## [Exercise material]
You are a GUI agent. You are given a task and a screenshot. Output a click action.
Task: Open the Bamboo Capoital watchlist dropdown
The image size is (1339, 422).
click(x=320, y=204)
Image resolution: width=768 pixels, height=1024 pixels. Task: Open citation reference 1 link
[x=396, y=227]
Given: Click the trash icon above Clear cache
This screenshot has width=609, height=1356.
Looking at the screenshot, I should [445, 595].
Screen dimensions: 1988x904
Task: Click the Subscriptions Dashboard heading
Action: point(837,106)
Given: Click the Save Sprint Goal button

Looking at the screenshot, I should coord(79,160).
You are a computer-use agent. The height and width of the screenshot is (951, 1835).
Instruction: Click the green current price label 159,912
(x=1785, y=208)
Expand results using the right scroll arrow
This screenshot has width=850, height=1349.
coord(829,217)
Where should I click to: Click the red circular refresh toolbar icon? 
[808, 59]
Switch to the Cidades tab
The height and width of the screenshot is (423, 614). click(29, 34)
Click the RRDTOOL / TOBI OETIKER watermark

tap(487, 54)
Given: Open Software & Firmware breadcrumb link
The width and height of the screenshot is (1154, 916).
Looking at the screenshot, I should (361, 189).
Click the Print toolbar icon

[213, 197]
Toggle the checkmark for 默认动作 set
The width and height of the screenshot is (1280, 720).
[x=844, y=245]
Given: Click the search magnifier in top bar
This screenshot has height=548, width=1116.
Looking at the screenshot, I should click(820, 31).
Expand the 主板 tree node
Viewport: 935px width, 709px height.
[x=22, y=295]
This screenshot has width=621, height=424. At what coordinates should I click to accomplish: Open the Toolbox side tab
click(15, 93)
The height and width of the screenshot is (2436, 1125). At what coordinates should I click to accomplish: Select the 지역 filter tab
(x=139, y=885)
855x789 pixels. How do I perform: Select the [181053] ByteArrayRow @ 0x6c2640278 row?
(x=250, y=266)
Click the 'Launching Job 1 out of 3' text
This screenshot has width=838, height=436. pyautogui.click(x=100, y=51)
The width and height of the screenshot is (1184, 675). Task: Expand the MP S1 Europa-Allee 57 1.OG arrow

## [Task statement]
The records need to be reproduced in their entirety, word for word.

## [Your solution]
You are a GUI agent. You are given a task and a screenshot. Output a click action.
Task: Open the Bamboo Capoital watchlist dropdown
The image size is (1339, 422).
click(x=320, y=204)
Image resolution: width=768 pixels, height=1024 pixels. Task: Open citation reference 1 link
[x=396, y=227]
Given: Click the trash icon above Clear cache
This screenshot has width=609, height=1356.
Looking at the screenshot, I should [445, 595].
Screen dimensions: 1988x904
Task: Click the Subscriptions Dashboard heading
Action: point(837,106)
Given: Click the Save Sprint Goal button

Looking at the screenshot, I should coord(79,160).
You are a computer-use agent. The height and width of the screenshot is (951, 1835).
Instruction: Click the green current price label 159,912
(x=1785, y=208)
Expand results using the right scroll arrow
This screenshot has width=850, height=1349.
coord(829,217)
Where should I click to: Click the red circular refresh toolbar icon? 
[808, 59]
Switch to the Cidades tab
The height and width of the screenshot is (423, 614). click(29, 34)
Click the RRDTOOL / TOBI OETIKER watermark

tap(487, 54)
Given: Open Software & Firmware breadcrumb link
The width and height of the screenshot is (1154, 916).
Looking at the screenshot, I should (361, 189).
Click the Print toolbar icon

[213, 197]
Toggle the checkmark for 默认动作 set
The width and height of the screenshot is (1280, 720).
[x=844, y=245]
Given: Click the search magnifier in top bar
This screenshot has height=548, width=1116.
Looking at the screenshot, I should click(820, 31).
Expand the 主板 tree node
Viewport: 935px width, 709px height.
[x=22, y=295]
This screenshot has width=621, height=424. At what coordinates should I click to accomplish: Open the Toolbox side tab
click(15, 93)
The height and width of the screenshot is (2436, 1125). At what coordinates should I click to accomplish: Select the 지역 filter tab
(x=139, y=885)
855x789 pixels. How do I perform: Select the [181053] ByteArrayRow @ 0x6c2640278 row?
(x=250, y=266)
Click the 'Launching Job 1 out of 3' text
This screenshot has width=838, height=436. pyautogui.click(x=100, y=51)
The width and height of the screenshot is (1184, 675). Task: Expand the MP S1 Europa-Allee 57 1.OG arrow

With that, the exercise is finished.